Nur wenige Stunden vor Golgatha, als der Herr Jesus mit seinen Jüngern in dem Obersaal ist, sagt er zu ihnen: „Ihr aber seid es, die mit mir ausgeharrt haben“ (Lk 22,28).

Beim Lesen dieses Ausspruchs sind wir erstaunt: Haben diese Jünger wirklich ausgeharrt? Haben sie nicht den Herrn oft missverstanden? Sind sie nicht am Berg der Verklärung eingeschlafen und würden es in ein paar Stunden im Garten Gethsemane wieder tun? Haben sie nicht egoistisch gestritten, als der Herr Jesus erschüttert war wegen Golgatha? Würden sie nicht alle weglaufen? Würde Petrus ihn nicht verraten? Wäre Johannes nicht der einzige der Zwölf, der mutig beim Kreuz stehen würde?

Wir dürfen von unserem Herrn eine wunderbare Lektion im „Unterrichtsfach“ Demut lernen: Es ist gut und nützlich, in unserem Bruder/unserer Schwester nicht nur das Negative zu sehen, sondern das Gute. Der Herr Jesus kehrt die Verfehlungen der Jünger natürlich nicht unter den Teppich, aber er hebt eben das Positive hervor.

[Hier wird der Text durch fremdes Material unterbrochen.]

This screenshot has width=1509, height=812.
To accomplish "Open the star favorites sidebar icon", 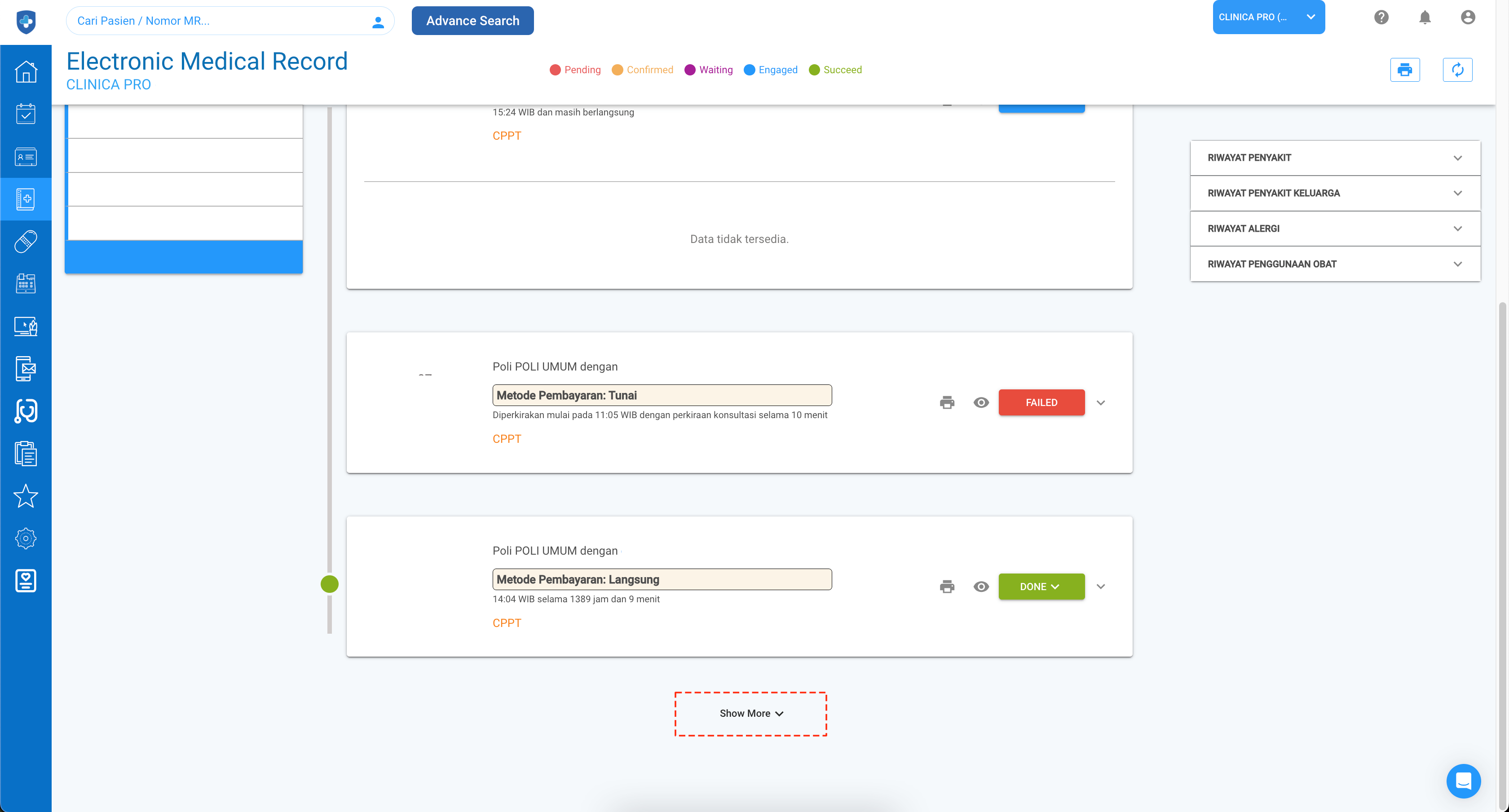I will click(26, 496).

Ähnlich ist es bei Paulus, der nach jahrelangen Verfolgungen durch die Juden zu ihnen sagt: „Als aber die Juden widersprachen, war ich gezwungen, mich auf den Kaiser zu berufen, nicht, als ob ich gegen meine Nation etwas zu klagen hätte“ (Apg 28,19). Er hätte viel zu klagen gehabt, aber er handelte im Sinne von 1. Kor 13,5: „Die Liebe rechnet das Böse nicht zu“.

Wir alle könnten sicherlich ohne Probleme eine Liste an negativen Dingen über unsere Mitgeschwister aufstellen (und sie über uns übrigens auch!). Doch es ist gut und nützlich für unser Miteinander, uns auf das Positive zu konzentrieren.

Dieses Verhalten – das viel Demut erfordert – dürfen wir vom Herrn Jesus lernen (Mt 11,29).